Collected data entries:
------

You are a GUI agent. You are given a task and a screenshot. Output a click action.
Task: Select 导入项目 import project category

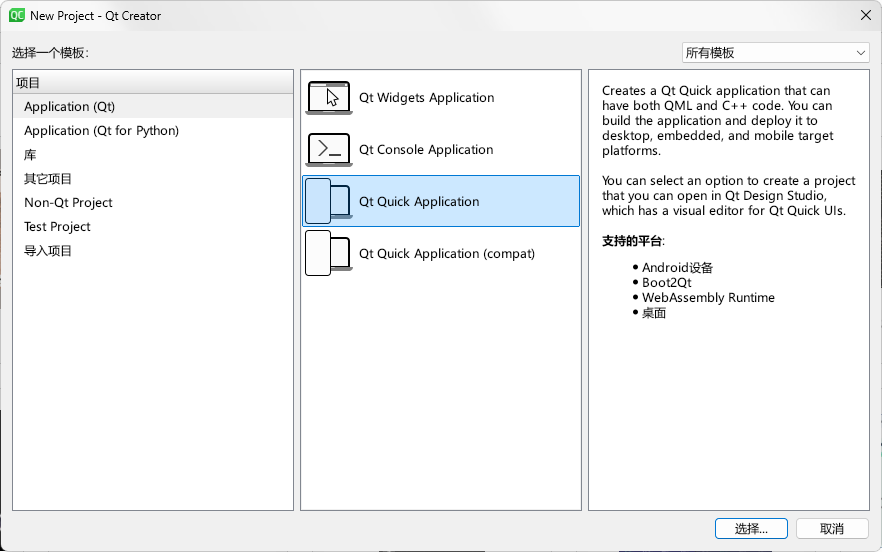click(48, 251)
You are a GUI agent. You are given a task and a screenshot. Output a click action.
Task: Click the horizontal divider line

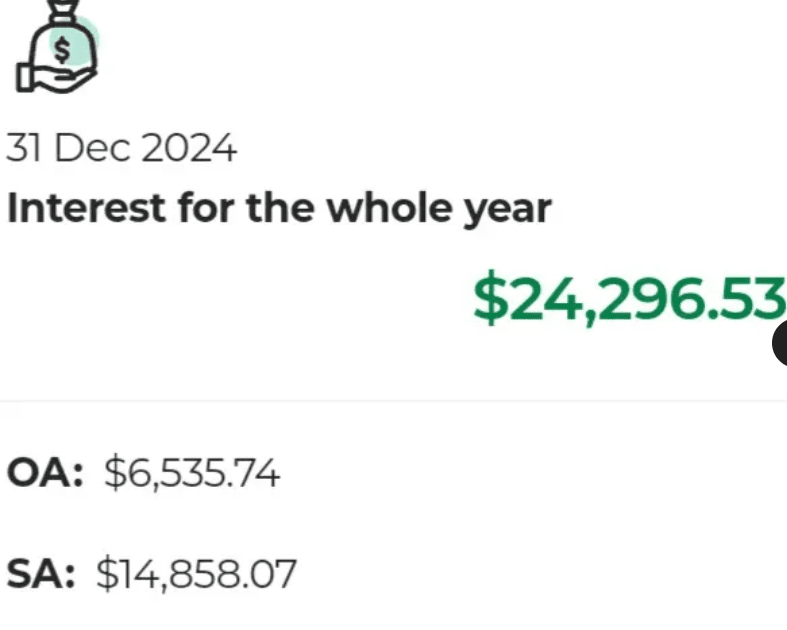coord(394,401)
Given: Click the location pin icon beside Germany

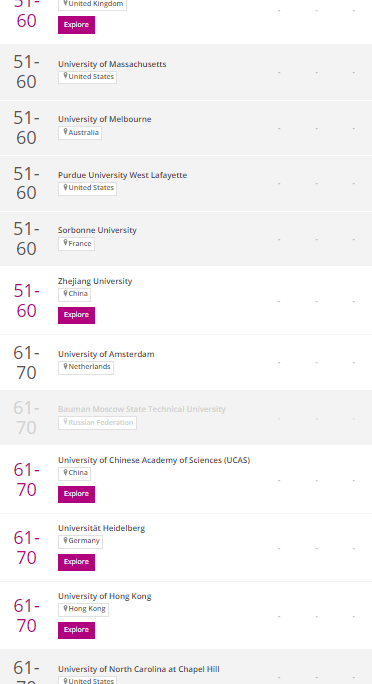Looking at the screenshot, I should point(65,540).
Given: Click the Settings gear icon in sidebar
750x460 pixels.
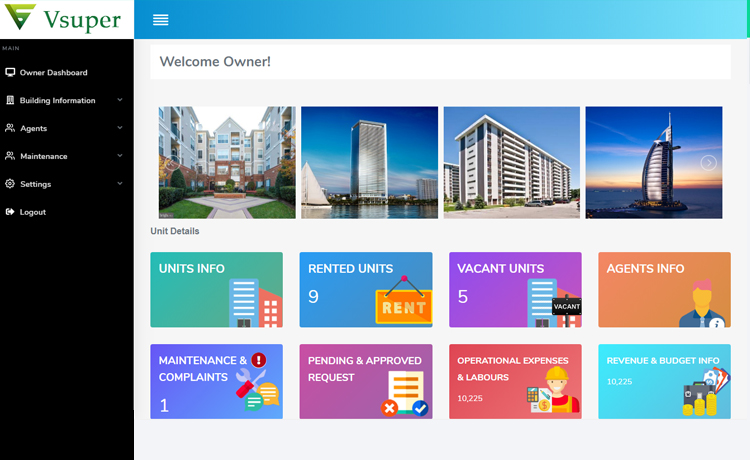Looking at the screenshot, I should 10,184.
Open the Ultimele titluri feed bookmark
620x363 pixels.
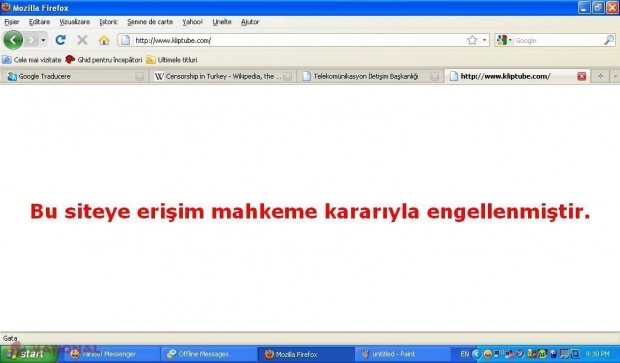click(x=172, y=60)
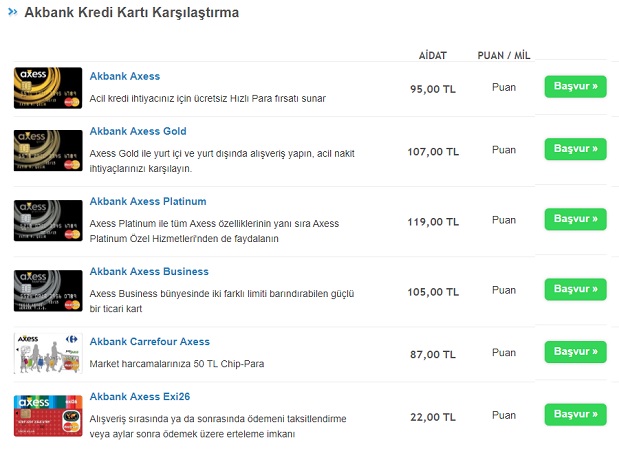
Task: Click Başvur for the Carrefour Axess card
Action: (x=575, y=352)
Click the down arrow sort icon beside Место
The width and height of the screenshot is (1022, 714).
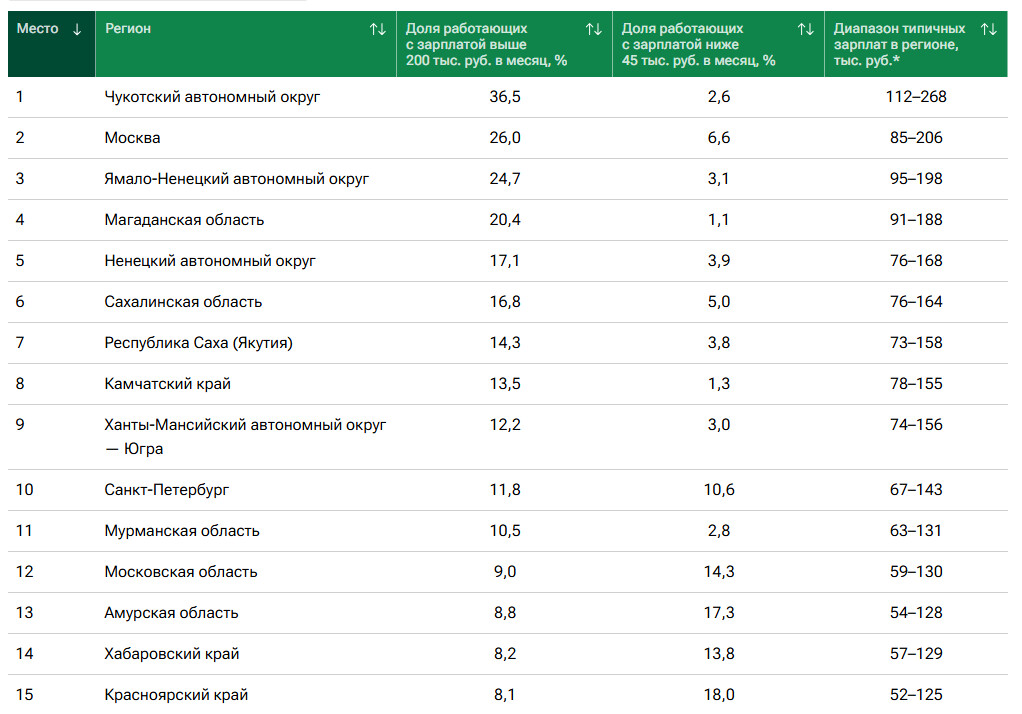77,29
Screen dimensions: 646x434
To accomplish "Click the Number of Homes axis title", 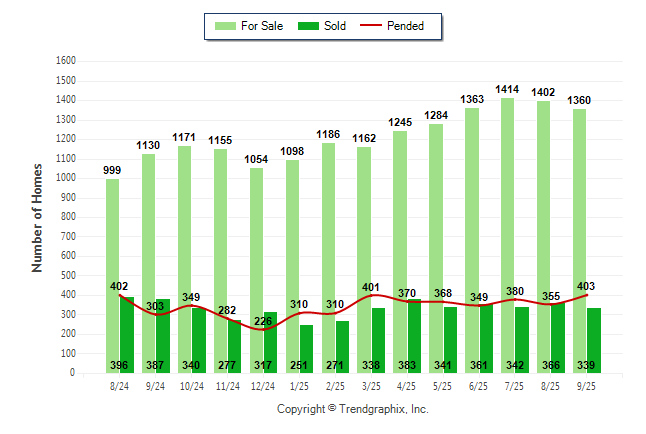I will (x=37, y=217).
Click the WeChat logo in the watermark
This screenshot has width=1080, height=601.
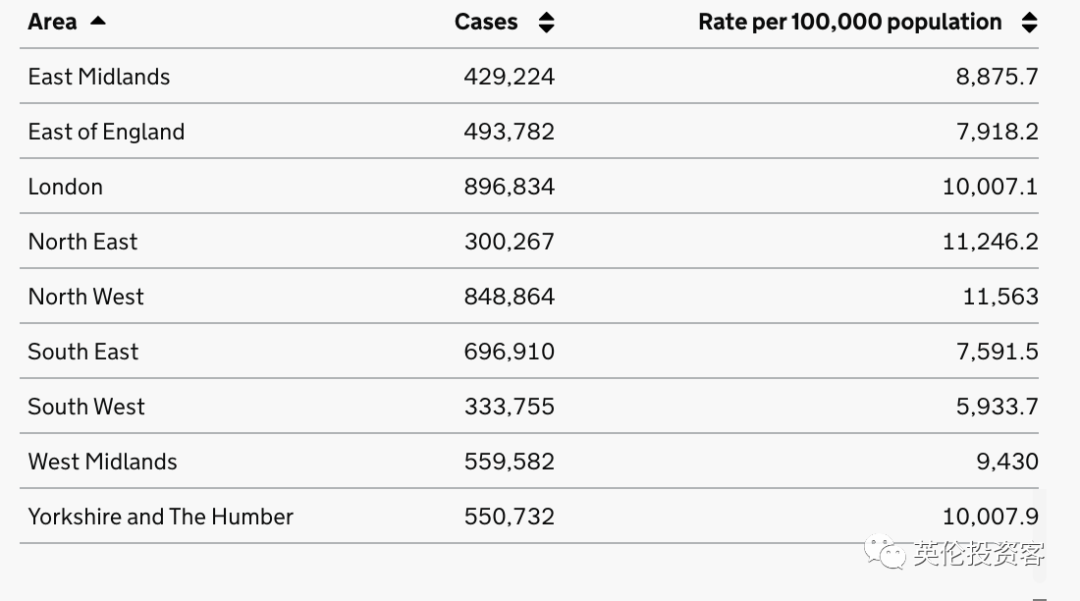coord(886,552)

------

- **Aim of the exercise**: Quote word for word only the lines above from the one containing "Task: Click the horizontal divider line" through the one containing "Open the Ultimele titluri feed bookmark". Pictures stay out of your copy.

- **Exercise result**:
Task: Click the horizontal divider line

coord(394,401)
Given: Click the location pin icon beside Germany

Looking at the screenshot, I should point(65,540).
Given: Click the Settings gear icon in sidebar
750x460 pixels.
Looking at the screenshot, I should 10,184.
Open the Ultimele titluri feed bookmark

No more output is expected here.